The levels of certain white blood cells in tumors correlate with longer overall survival in patients with some types of epithelial ovarian cancer, regardless of first-line chemotherapy or the extent of residual disease, researchers have found.
The study, “Dose-Response Association of CD8+ Tumor-Infiltrating Lymphocytes and Survival Time in High-Grade Serous Ovarian Cancer,” was published in the journal JAMA Oncology.
A subset of white blood cell, known as CD8-positive tumor-infiltrating lymphocytes (TILs), can kill tumor cells after being activated by degraded proteins. Previous studies have shown that CD8-positive TILs are associated with a better prognosis for patients with epithelial ovarian cancer. Researchers from the Ovarian Tumor Tissue Analysis (OTA) Consortium aimed to clarify the details of this association.
In the study, the levels of CD8-positive TILs were assessed in 5,577 patients with primary epithelial ovarian, peritoneal, or fallopia
n tube cancer, including 3,196 with high-grade serous ovarian carcinomas (HGSOCs). The mean age at diagnosis was 58.4 years.
The study showed an association between longer survival and increasing levels of CD8-positive TILs in HGSOCs. Indeed, while the median survival for patients with negative CD8-positive TILs was 2.8 years, those with high levels of these cells lived for a median of 5.1 years. This represented a 43 percent reduction in the risk of death, compared those with no detectable levels of CD8-positive TILs.
A similar trend was also observed in patients with endometrioid and mucinous ovarian cancer, but not in patients with clear cell ovarian cancer and low-grade serous ovarian cancer. This was the first study addressing the role of CD8-positive TILs in histotypes other then HGSOC.

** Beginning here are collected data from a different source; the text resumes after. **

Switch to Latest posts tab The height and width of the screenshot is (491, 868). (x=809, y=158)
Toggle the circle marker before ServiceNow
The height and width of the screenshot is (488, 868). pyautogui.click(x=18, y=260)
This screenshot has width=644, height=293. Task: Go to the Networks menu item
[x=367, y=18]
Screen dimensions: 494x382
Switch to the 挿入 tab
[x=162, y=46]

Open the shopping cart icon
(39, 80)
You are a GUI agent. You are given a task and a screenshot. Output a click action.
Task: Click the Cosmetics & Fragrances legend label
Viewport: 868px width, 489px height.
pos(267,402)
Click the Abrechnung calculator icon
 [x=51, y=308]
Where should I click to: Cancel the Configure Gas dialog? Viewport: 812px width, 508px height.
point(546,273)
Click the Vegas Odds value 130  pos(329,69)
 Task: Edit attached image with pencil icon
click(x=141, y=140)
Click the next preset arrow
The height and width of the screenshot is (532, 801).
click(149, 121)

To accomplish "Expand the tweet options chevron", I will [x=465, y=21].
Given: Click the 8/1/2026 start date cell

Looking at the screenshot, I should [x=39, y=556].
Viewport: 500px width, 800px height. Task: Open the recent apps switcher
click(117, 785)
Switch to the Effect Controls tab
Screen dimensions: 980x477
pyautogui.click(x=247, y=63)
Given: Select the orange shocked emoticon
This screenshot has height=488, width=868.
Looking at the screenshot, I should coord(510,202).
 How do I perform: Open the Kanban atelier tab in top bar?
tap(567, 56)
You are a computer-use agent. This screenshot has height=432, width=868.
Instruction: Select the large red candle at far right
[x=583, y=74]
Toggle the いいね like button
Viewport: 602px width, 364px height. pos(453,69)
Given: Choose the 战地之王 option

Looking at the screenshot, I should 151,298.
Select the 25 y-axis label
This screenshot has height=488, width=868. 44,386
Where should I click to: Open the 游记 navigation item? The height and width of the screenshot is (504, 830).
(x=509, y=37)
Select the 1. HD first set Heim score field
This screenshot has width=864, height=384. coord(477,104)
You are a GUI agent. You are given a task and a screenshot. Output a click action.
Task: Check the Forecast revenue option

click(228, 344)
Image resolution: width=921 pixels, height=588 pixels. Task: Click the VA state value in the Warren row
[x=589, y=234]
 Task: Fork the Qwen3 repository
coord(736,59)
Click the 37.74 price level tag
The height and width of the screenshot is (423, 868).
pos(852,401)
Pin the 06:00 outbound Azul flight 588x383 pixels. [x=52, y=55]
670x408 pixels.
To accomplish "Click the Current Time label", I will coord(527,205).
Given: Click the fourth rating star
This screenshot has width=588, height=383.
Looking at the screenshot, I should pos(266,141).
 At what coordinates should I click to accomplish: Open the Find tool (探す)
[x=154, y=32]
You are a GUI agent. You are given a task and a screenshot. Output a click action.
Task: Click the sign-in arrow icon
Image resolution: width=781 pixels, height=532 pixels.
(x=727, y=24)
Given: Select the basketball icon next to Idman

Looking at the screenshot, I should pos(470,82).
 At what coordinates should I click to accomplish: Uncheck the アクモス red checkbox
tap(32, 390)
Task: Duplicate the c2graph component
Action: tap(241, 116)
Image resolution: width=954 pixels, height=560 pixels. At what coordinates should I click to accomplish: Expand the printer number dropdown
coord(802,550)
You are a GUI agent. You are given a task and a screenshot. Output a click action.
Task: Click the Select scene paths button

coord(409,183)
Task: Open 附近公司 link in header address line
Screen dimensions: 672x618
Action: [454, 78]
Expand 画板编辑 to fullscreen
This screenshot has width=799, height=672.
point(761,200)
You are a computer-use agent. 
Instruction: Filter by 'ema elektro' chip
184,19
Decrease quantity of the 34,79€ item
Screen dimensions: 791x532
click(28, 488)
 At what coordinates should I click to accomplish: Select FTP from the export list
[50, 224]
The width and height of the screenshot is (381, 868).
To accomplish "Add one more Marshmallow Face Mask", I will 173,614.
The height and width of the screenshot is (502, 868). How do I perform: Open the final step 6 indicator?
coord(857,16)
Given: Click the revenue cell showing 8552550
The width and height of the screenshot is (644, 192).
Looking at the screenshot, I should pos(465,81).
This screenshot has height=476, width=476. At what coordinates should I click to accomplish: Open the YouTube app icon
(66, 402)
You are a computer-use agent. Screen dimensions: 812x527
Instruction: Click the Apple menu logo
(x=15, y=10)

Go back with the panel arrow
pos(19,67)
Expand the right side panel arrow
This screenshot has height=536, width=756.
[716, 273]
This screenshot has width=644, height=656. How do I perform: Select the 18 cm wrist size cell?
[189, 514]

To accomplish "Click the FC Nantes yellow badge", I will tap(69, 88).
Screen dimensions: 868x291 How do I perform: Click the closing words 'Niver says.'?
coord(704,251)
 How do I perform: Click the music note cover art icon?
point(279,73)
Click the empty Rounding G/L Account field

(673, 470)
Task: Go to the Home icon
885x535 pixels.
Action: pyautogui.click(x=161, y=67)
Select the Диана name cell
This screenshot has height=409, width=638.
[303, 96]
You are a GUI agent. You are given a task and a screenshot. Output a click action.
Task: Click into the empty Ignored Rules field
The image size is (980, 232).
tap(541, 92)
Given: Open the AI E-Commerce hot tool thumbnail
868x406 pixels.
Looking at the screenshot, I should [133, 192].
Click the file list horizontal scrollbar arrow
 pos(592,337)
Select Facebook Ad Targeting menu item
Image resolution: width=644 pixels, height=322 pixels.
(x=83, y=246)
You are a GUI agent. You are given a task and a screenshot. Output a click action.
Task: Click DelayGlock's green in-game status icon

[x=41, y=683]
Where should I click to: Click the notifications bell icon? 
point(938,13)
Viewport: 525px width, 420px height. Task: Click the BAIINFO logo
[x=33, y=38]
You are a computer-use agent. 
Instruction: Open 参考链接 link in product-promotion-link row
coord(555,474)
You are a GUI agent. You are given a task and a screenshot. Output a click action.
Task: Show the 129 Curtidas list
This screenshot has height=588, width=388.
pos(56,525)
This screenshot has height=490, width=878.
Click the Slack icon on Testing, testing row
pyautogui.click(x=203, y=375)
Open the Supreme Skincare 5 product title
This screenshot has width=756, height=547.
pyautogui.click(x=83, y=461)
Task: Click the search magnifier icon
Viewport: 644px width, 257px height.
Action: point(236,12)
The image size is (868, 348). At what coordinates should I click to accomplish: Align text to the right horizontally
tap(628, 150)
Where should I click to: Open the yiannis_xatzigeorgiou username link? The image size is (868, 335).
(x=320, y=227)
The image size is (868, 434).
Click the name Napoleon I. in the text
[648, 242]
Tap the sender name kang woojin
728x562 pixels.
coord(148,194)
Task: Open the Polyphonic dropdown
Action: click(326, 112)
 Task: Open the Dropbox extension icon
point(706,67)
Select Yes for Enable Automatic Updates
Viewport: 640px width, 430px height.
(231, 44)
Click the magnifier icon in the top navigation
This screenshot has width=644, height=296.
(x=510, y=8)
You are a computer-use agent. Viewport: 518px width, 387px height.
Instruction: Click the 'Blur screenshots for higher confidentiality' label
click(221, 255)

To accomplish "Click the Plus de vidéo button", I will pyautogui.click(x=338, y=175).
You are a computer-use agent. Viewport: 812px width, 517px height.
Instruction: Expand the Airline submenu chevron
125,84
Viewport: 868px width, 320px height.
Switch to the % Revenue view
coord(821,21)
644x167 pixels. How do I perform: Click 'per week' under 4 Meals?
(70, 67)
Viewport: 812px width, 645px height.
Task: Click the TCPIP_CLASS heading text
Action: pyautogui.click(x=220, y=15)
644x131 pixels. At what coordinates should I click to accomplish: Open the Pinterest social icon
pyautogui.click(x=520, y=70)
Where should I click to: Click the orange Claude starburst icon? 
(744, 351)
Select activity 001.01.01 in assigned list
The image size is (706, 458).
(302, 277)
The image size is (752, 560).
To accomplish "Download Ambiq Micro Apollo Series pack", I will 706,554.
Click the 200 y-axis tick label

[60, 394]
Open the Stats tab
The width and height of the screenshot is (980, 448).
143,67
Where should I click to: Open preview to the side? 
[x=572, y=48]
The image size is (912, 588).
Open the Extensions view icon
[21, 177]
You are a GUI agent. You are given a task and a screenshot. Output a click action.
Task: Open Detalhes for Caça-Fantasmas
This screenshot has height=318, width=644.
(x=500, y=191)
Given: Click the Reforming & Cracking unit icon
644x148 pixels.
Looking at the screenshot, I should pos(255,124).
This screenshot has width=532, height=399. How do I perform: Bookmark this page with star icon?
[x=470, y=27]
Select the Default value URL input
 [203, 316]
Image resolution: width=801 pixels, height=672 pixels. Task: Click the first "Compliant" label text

Interestingly, TIL levels were also linked to survival in patients with BRCA1 mutations and non-carriers, but not in patients with BRCA2 mutations.
The authors conclude that “these large-scale analyses show that CD8+ TILs vary by histotype with HGSOC tumors having the highest levels and a strong association with survival, regardless of extent of residual disease or first-line chemotherapy treatment.”
Furthermore, “the extent of infiltration is prognostic, not merely its presence or absence, [suggesting] that understanding factors that drive infiltration will be the key to unraveling outcome heterogeneity in this cancer.”
Based on these results, a “clinically applicable scoring system” for CD8-positive TILs should be developed to be used in clinical trials, the researchers wrote.